How about obstacles and/or props? Furniture and trees, curtains and rocks, small breakable knick-knacks to throw at the enemy, free-standing candelabra to fall over and light the place on fire. Some things hamper escape, if that’s desired. Others can be used for defense, if you maneuver to put them between you and your enemy. Many can be improvised weapons, especially for a character with a sufficiently creative and bloody mind. Remember, though, that these things often fall under Chekhov’s authority; if an object is going to be important to the fight, the audience should know it’s there before it comes into play. There are exceptions — maybe the opponent suddenly snatches out a gun the pov character didn’t know was taped to the underside of the table — but on the whole, put things on the mantel before you need them.

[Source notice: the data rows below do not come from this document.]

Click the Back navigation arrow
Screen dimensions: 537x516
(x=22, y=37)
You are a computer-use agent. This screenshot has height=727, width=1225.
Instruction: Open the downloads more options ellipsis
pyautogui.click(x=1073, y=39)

Don’t forget to think about environmental factors, either. Lighting is a big one, even aside from the beloved trope of circling to put the sun in your enemy’s eyes — which does in fact work, under the right conditions. (Reflecting sunlight off a blade is harder to arrange, though a clever swordsman could manage it.) If it’s dim, you won’t be able to see your opponent as well, and if he sees in the dark better than you do, you’re at a real disadvantage. (True story: the first play I choreographed a fight for was Wait Until Dark, where I had to deal with a blind character, a sighted character, near-total darkness, and a knife. That was an interesting challenge.) Also consider temperature; heat makes people sweat and tire quickly, cold makes them go numb, and asthmatics will have a harder time breathing. Altitude is a serious handicap for people not used to it. Wind can fling around dust, hair, dry leaves, etc. Is there any precipitation? The opening staff brawl in Brotherhood of the Wolf is beautifully shot in rain, and shows some of the things that happen when you fight in a downpour.

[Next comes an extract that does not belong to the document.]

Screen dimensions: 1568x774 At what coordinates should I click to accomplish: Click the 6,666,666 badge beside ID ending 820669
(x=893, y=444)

You need to have a clear sense of these things before you can communicate them to the reader. How to do that communication is its own question, and indeed, at this point we start moving away from the opening questions and into the practicalities of actually writing the fight. I have one more thing to say about dealing with the setting of a fight, but it involves pictures, so I’ll split that off into its own post (which will hopefully follow more quickly than this one did).
As always, the comments are open for discussion. What details of the environment did I miss? What neat illustrative examples can you suggest? Any questions for your own works in progress? Have at it.